◆ **Tasks to complete**
(1) In the review of "When They See Us," which book publisher dropped Fairstein after the show's release?
(2) Reproduce the review of "When They See Us" word for word, everything from "The series covers" down to "during the 80’s.".

The experiences of New York prosecutors Linda Fairstein and Elizabeth Lederer, the accused’s lawyers and lastly, the families of each boy are also shown in the four-part series.

Fairstein, who until the show’s release had been a best-selling author and a member of multiple not-for-profit boards, has since been dropped by her book publisher, Dutton, and has resigned from a number of boards she was a part of, including at her alma mater, Vassar College.

The series covers events that occurred from 1989 to 2014, starting with the day of the rape. "When They See Us” ends with members of the “Central Park Five” receiving a settlement from the state of New York for their wrongful convictions.

Displaying how each member of the “Central Park Five” interacted with their parents, family and friends, the series does a superb job of giving viewers an inside look at the lives of New York youth during the 80’s.

The first episode is an intense experience, with many on social media stating that it took multiple sittings to finish the episode, which I would agree. After four sittings, I finished the hour-long episode.

◆ **Extracted material**
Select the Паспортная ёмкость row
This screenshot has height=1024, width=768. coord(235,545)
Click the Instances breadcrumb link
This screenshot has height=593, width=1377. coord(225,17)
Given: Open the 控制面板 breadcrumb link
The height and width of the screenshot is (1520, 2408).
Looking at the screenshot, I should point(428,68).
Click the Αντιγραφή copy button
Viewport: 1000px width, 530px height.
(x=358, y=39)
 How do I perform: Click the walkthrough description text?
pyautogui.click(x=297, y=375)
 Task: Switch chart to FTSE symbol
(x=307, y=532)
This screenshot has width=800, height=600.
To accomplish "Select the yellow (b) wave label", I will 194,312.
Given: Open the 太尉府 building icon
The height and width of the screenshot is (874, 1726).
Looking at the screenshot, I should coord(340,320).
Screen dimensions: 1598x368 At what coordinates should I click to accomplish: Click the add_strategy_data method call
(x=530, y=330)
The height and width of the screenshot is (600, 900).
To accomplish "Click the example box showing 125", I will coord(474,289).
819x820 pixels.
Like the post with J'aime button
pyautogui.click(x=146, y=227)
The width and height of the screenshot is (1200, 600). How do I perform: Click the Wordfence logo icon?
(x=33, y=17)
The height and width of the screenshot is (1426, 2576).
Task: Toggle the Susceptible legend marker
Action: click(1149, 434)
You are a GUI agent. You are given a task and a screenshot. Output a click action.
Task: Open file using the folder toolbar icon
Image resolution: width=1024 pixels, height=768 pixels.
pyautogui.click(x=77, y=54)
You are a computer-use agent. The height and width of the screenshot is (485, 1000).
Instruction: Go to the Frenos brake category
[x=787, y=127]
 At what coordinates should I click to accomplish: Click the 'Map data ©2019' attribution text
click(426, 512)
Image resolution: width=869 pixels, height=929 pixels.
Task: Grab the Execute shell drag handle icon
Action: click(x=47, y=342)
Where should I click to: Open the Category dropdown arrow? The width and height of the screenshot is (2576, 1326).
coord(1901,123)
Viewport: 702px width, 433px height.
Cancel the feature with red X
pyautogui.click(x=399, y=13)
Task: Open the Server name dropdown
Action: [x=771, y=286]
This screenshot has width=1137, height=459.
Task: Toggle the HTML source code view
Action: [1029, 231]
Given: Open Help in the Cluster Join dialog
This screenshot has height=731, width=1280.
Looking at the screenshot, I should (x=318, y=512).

◆ **Responses for each task**
(1) Dutton

(2)
The series covers events that occurred from 1989 to 2014, starting with the day of the rape. "When They See Us” ends with members of the “Central Park Five” receiving a settlement from the state of New York for their wrongful convictions.

Displaying how each member of the “Central Park Five” interacted with their parents, family and friends, the series does a superb job of giving viewers an inside look at the lives of New York youth during the 80’s.